##### SUPPLIED ENTRIES #####

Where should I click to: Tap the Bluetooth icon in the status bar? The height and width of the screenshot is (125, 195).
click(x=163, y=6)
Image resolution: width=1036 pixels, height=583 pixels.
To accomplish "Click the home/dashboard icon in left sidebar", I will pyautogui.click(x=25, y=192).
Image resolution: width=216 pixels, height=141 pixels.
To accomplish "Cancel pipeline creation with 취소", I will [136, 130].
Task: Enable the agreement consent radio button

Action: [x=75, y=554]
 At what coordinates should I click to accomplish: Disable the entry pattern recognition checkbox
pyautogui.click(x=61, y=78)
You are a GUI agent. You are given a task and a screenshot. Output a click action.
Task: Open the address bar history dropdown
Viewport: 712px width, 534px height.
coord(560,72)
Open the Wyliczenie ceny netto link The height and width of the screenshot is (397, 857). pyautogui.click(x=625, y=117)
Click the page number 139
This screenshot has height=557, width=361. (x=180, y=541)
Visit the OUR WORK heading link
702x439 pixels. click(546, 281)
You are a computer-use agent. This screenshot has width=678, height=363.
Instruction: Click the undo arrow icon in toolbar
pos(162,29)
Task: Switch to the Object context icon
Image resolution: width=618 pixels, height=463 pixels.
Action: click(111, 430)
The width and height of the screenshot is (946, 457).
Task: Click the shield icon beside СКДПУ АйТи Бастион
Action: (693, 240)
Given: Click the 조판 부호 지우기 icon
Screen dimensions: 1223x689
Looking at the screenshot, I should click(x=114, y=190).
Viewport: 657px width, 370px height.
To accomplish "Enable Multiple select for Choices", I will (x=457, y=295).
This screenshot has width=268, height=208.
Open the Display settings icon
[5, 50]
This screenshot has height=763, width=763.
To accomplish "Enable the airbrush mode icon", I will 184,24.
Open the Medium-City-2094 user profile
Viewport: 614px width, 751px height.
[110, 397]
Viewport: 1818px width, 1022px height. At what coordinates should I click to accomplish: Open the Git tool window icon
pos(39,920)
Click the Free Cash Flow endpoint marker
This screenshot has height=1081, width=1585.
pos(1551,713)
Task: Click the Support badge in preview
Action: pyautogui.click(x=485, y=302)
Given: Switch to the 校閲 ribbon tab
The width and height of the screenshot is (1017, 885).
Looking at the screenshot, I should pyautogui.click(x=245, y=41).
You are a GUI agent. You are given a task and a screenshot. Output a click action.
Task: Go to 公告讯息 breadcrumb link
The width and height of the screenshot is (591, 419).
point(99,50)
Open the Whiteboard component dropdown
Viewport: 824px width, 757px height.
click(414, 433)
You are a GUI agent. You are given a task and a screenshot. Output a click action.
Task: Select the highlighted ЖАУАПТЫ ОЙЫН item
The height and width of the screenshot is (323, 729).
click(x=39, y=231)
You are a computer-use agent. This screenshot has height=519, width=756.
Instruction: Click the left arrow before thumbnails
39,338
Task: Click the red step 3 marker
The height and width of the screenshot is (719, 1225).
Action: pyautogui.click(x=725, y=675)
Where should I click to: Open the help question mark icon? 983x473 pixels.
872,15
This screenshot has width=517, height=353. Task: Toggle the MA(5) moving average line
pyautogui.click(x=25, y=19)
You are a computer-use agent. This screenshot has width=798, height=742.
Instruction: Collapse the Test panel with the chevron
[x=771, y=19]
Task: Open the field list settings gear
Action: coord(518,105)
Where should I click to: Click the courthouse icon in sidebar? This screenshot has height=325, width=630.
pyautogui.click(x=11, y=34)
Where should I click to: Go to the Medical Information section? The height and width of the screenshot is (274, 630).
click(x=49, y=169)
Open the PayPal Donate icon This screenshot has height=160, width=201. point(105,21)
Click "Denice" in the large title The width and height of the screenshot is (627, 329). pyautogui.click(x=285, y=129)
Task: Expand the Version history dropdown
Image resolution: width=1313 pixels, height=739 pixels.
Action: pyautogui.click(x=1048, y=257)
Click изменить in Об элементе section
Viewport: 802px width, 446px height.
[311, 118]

#####

▸ TASK
Going line by line, copy the data above exactly.

▸ EXERCISE SOLUTION
Where should I click to: Tap the Bluetooth icon in the status bar? The height and width of the screenshot is (125, 195).
click(x=163, y=6)
Image resolution: width=1036 pixels, height=583 pixels.
To accomplish "Click the home/dashboard icon in left sidebar", I will pyautogui.click(x=25, y=192).
Image resolution: width=216 pixels, height=141 pixels.
To accomplish "Cancel pipeline creation with 취소", I will [136, 130].
Task: Enable the agreement consent radio button

Action: [x=75, y=554]
 At what coordinates should I click to accomplish: Disable the entry pattern recognition checkbox
pyautogui.click(x=61, y=78)
You are a GUI agent. You are given a task and a screenshot. Output a click action.
Task: Open the address bar history dropdown
Viewport: 712px width, 534px height.
coord(560,72)
Open the Wyliczenie ceny netto link The height and width of the screenshot is (397, 857). pyautogui.click(x=625, y=117)
Click the page number 139
This screenshot has height=557, width=361. (x=180, y=541)
Visit the OUR WORK heading link
702x439 pixels. click(546, 281)
You are a computer-use agent. This screenshot has width=678, height=363.
Instruction: Click the undo arrow icon in toolbar
pos(162,29)
Task: Switch to the Object context icon
Image resolution: width=618 pixels, height=463 pixels.
Action: click(111, 430)
The width and height of the screenshot is (946, 457).
Task: Click the shield icon beside СКДПУ АйТи Бастион
Action: (693, 240)
Given: Click the 조판 부호 지우기 icon
Screen dimensions: 1223x689
Looking at the screenshot, I should click(x=114, y=190).
Viewport: 657px width, 370px height.
To accomplish "Enable Multiple select for Choices", I will (x=457, y=295).
This screenshot has width=268, height=208.
Open the Display settings icon
[5, 50]
This screenshot has height=763, width=763.
To accomplish "Enable the airbrush mode icon", I will 184,24.
Open the Medium-City-2094 user profile
Viewport: 614px width, 751px height.
[110, 397]
Viewport: 1818px width, 1022px height. At what coordinates should I click to accomplish: Open the Git tool window icon
pos(39,920)
Click the Free Cash Flow endpoint marker
This screenshot has height=1081, width=1585.
pos(1551,713)
Task: Click the Support badge in preview
Action: pyautogui.click(x=485, y=302)
Given: Switch to the 校閲 ribbon tab
The width and height of the screenshot is (1017, 885).
Looking at the screenshot, I should pyautogui.click(x=245, y=41).
You are a GUI agent. You are given a task and a screenshot. Output a click action.
Task: Go to 公告讯息 breadcrumb link
The width and height of the screenshot is (591, 419).
point(99,50)
Open the Whiteboard component dropdown
Viewport: 824px width, 757px height.
click(414, 433)
You are a GUI agent. You are given a task and a screenshot. Output a click action.
Task: Select the highlighted ЖАУАПТЫ ОЙЫН item
The height and width of the screenshot is (323, 729).
click(x=39, y=231)
You are a computer-use agent. This screenshot has height=519, width=756.
Instruction: Click the left arrow before thumbnails
39,338
Task: Click the red step 3 marker
The height and width of the screenshot is (719, 1225).
Action: pyautogui.click(x=725, y=675)
Where should I click to: Open the help question mark icon? 983x473 pixels.
872,15
This screenshot has width=517, height=353. Task: Toggle the MA(5) moving average line
pyautogui.click(x=25, y=19)
You are a computer-use agent. This screenshot has width=798, height=742.
Instruction: Collapse the Test panel with the chevron
[x=771, y=19]
Task: Open the field list settings gear
Action: coord(518,105)
Where should I click to: Click the courthouse icon in sidebar? This screenshot has height=325, width=630.
pyautogui.click(x=11, y=34)
Where should I click to: Go to the Medical Information section? The height and width of the screenshot is (274, 630).
click(x=49, y=169)
Open the PayPal Donate icon This screenshot has height=160, width=201. point(105,21)
Click "Denice" in the large title The width and height of the screenshot is (627, 329). pyautogui.click(x=285, y=129)
Task: Expand the Version history dropdown
Image resolution: width=1313 pixels, height=739 pixels.
Action: pyautogui.click(x=1048, y=257)
Click изменить in Об элементе section
Viewport: 802px width, 446px height.
[311, 118]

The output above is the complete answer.